Sadly however, in their minimalism they replicate all the most odious things about the system of knighthoods only by demystifying the royal honours they are made more offensive.
On the one hand we are no longer corralled into calling people with gongs ‘Sir’ or ‘Lady’ so and so. On the other hand they are given little badges which means they are expected to run around advertising their gong. Are there any other countries where one gets badges from the government one is expected to wear on one’s lapel in ordinary life (as opposed to official occasions). I guess so, but would be interested if anyone can throw any light on this.
I always think of a great Patrick Cook cartoon on the occasion of there being fewer honours than usual. Her Maj was stirring her morning tea with Prince Phillip and said by way of explanation “Perhaps more of them got caught this year dear”.
In any event hors d’Oeuvres of Australia seem to be devoted to the proposition that to him that hath shall be given.
Thus they are all ordered in ranks. There are military ones and non-military ones. What’s the point of that? Well no doubt it’s explained somewhere, but it doesn’t jump out at you.
If you’re some saintly scrubber who’s devoted your whole life to relieving the misery of those worse off than yourself, then don’t bother about the top gongs. You might get the bottom or the second bottom gong.

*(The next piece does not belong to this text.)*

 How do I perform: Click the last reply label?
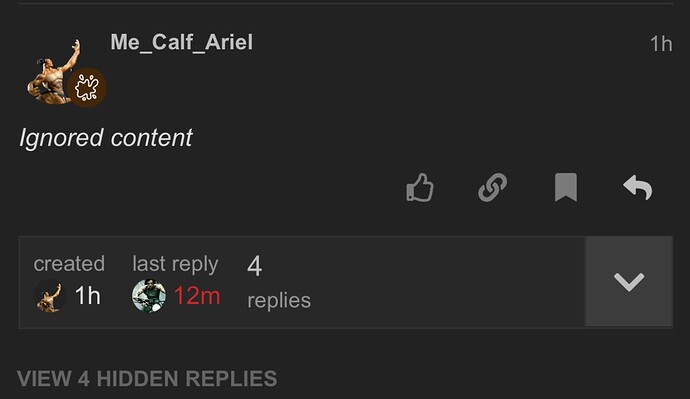point(175,264)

If you’re a fireman who’s saved lives with your heroism, then don’t bother. All the top gongs are reserved for people who have already established their profile. Many of them are very impressive people of course. Many are not much better than establishment time servers, and some of course are crooks (some discovered, others like Sir Robin Askin who kept up the farce long enough to depart this scene before the shit hit the fan).
We have reviews of the system from time to time which I’ve not followed, but the system appears to remain very much the same. In any event I was reminded of all this reading Stephen Mayne’s good piece on it in today’s Crikey which is reproduced over the fold.

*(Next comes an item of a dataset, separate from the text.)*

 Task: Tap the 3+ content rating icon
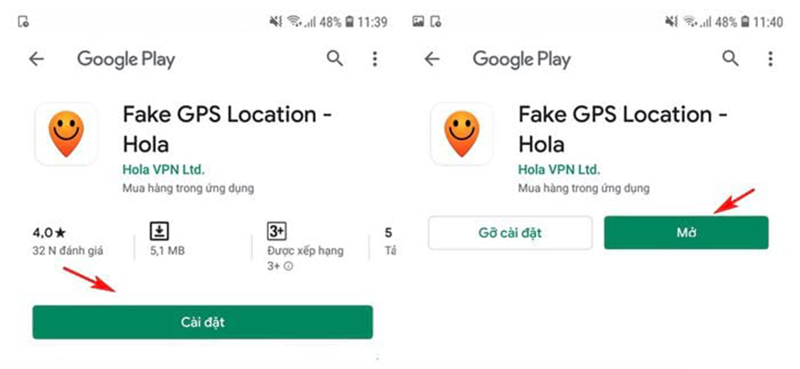[x=277, y=231]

There are two major stories which routinely get badly or under-reported in Australia the link between political donations and public policy and the twice yearly release of gongs on Australia Day and the Queen’s Birthday. Why on earth does the mainstream media continue to openly laud recipients rather than rigorously critiquing the merits of those gonged? For instance, when John Howard gonged Barbara Williams AO in 2004, The SMH produced a laudatory piece rather then asking whether it was appropriate that the PM’s long-time secretary receive such an honour.

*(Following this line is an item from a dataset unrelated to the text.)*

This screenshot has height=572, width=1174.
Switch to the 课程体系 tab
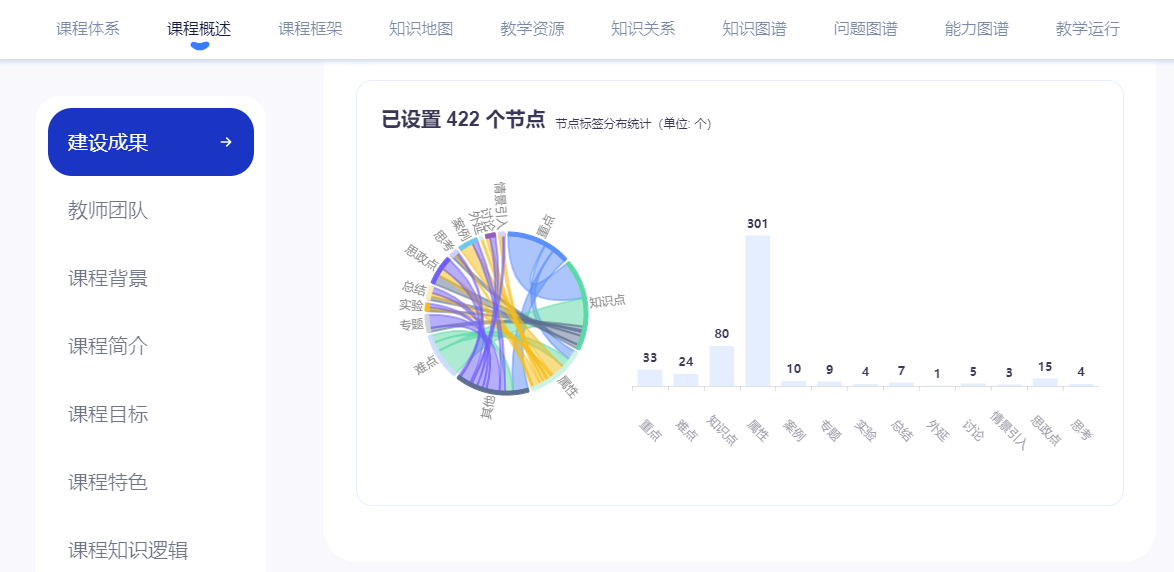tap(88, 29)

Campaign finance is the largest source of political scandal globally, and while we’ve all seen the “donations for honours” scandal hit the Blair Government in recent months, no-one in Australia has even had a decent look at our system, let alone assessed it corruption.
The latest 817 people honoured certainly raises plenty of eye-brows. Adelaide shock-jock Jeremy Cordeaux was a cash for comment pioneer but now he can add “AM” to his name. Presumably being Andrew Peacock’s son-in-law and a staunch Liberal promoter helped him score the gong.
And why would sacked 60 Minutes reporter Jeff McMullen also get an AM, along with The AFR’s health columnist and Frank Lowy biographer Jill Margo? Paddy McGuinness and Michelle Grattan were arguable AO recipients in previous years, given long service to journalism, but the bar seems to have been lowered a touch this year. If someone from 60 Minutes was going to get one, surely a posthumous honour for Richard Carleton would have been more appropriate.
With tens of thousands of gong recipients over the years it is hard to critically assess them all, but the first division recipients of the prestigious AC titles still only number a couple of hundred. The most dubious AC recipient this year was undoubtedly Shane Stone, the lacklustre former Northern Territory chief minister who, after pioneering mandatory detention, went on to become the almost invisible President of the Liberal Party, famed for his “mean and tricky” memo of 2001.
The other six inductees into the AC club yesterday had all previously featured in the second division with an AO. Stone’s only previous honour was QC but he appointed himself to that exalted position when in office.